Collected data entries
◇ ◇ ◇
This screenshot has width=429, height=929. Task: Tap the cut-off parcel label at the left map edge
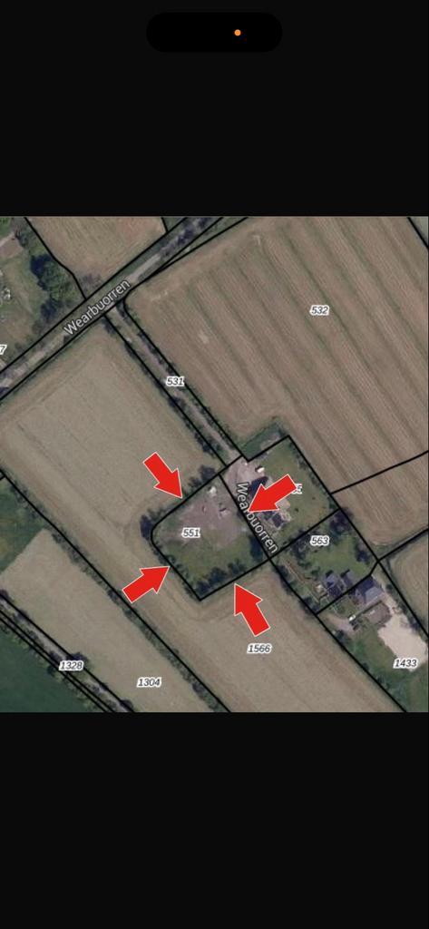tap(3, 349)
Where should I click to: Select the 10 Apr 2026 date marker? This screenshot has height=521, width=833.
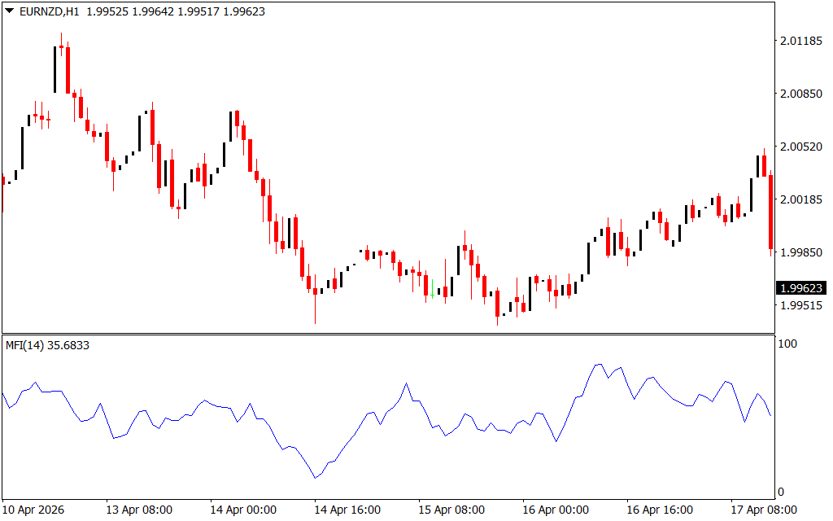[x=33, y=510]
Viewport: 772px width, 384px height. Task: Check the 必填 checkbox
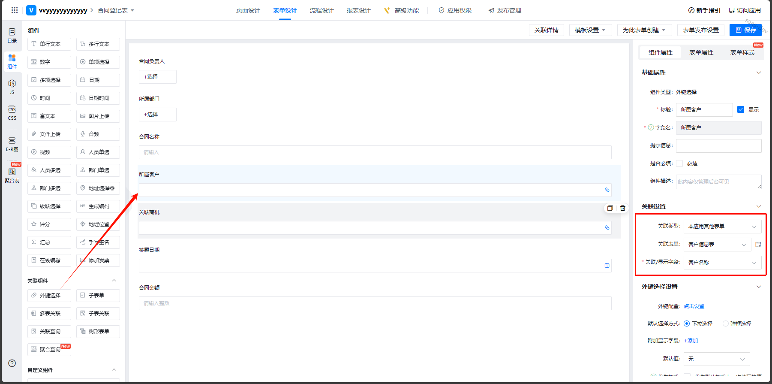(679, 163)
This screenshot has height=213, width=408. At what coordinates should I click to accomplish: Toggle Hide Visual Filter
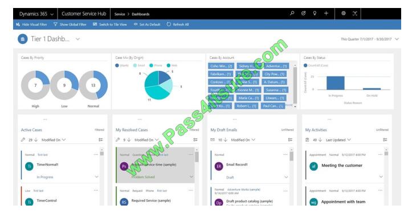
◇ ◇ ◇
DIRECTIONS - Take the line containing "Where should I" and every line after it up to the end of the data, and write them out exactly, without the pictures.

RESULT FOR THIS EXERCISE -
Where should I click to: Select the 10 Apr 2026 date marker? This screenshot has height=521, width=833.
[x=33, y=510]
Viewport: 772px width, 384px height. Task: Check the 必填 checkbox
(679, 163)
This screenshot has height=213, width=408. At what coordinates should I click to accomplish: Toggle Hide Visual Filter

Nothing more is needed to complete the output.